Traditional and modern values
in eighteenth- and nineteenth-century Hebrew language textbooks for children and young people
This sub-project deals with textbooks for Hebrew language learning, which was a key component of the traditional Jewish curriculum; the textbooks used for Hebrew language teaching point to changes in viewpoints and values within the Jewish education system in the wake of processes of modernisation. The sub-project will engage with the tension inherent to these books between new content and methodologies based on modern principles and approaches to education and teaching on the one hand and, on the other, the traditional contexts within which Hebrew, as the language of Jewish liturgy, and the male preserve of Torah study were embedded.
The project’s first phase will explore the characteristics of and strategies employed by textbooks disseminated in German-speaking Jewish society with the aim of helping Jewish children and young people acquaint themselves with the Hebrew language. Such books included dictionaries, glossaries, grammars, readers and letter-writing manuals. Over 100 (Jewish) works for the teaching of the Hebrew language were published in the German-speaking world between 1780 and 1870; the corresponding figure for religious and moral education books was approximately 130. These language books embody the dialectical relationship between tradition and transformation, bringing time-honoured and modern aspects together in their content and methodologies.

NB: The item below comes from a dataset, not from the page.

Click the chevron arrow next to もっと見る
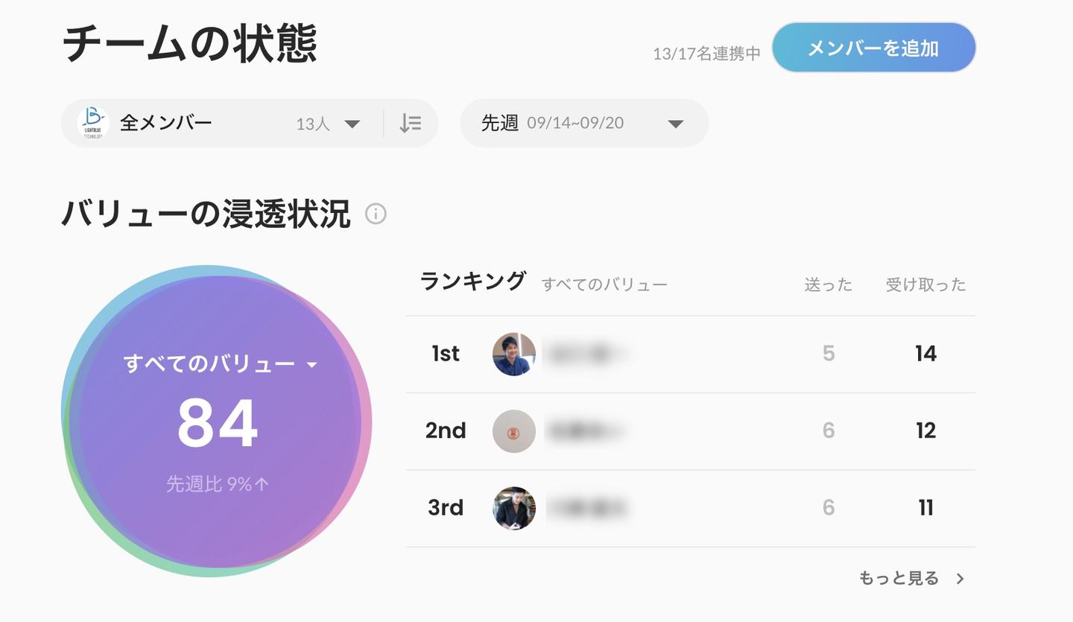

The second phase of the project will extend its scope to other forms of educational media and other regions of Europe in which these textbooks were disseminated. We will pay particular attention to the new target groups of these books which emerged in Bohemia, Galicia and Russia in the course of the nineteenth century. The project will investigate which textbooks – some of which may have already been in use in German-speaking areas – were most commonly used in these regions and which processes of literal and cultural translation they underwent in order to correspond to the changing aims of proponents of the Haskalah in its new centres and the intentions of representatives of Reform Judaism in these areas.